* _What the exercise asks_
Once the line containing "1062x624 pixels." is located in the records below, repeat it and all lines that follow it exactly, leaving out any picture.

* _Dataset extract_
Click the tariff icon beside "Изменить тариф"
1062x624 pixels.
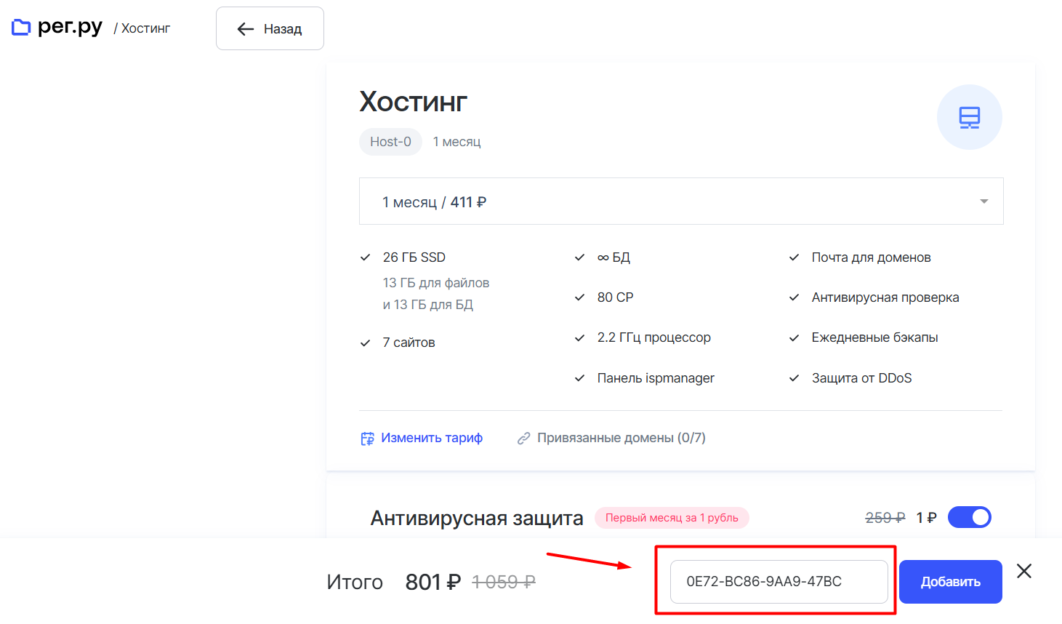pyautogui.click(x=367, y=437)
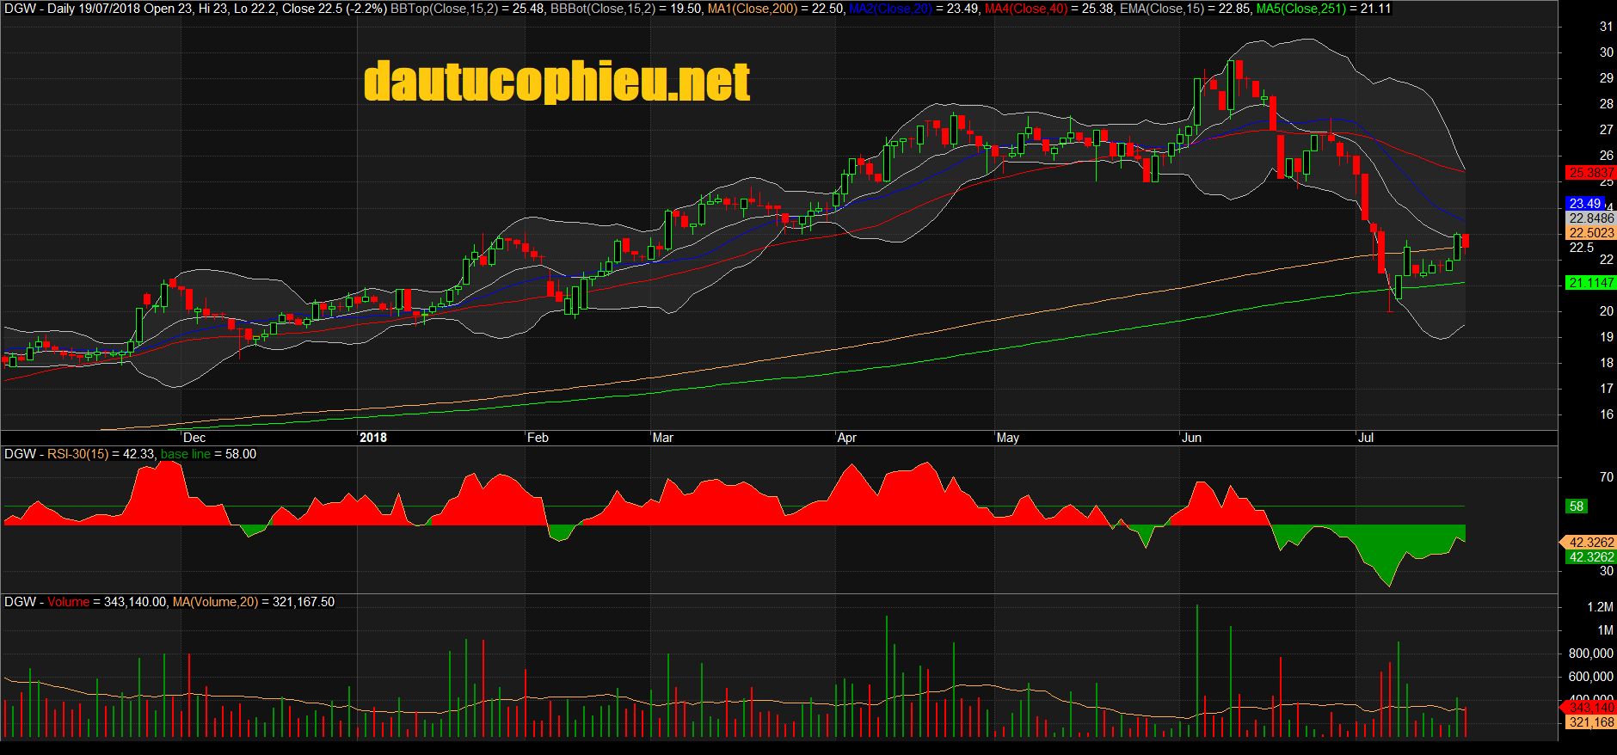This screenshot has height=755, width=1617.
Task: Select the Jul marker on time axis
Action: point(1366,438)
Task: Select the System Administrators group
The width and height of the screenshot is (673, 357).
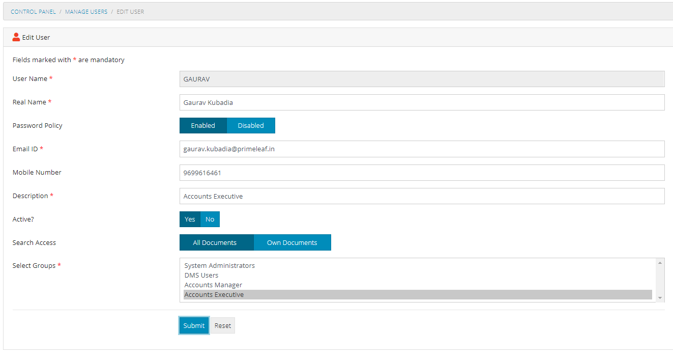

* _Response_
1062x624 pixels.
pyautogui.click(x=367, y=437)
This screenshot has height=755, width=1617.
Task: Select the Jul marker on time axis
Action: point(1366,438)
Task: Select the System Administrators group
The width and height of the screenshot is (673, 357).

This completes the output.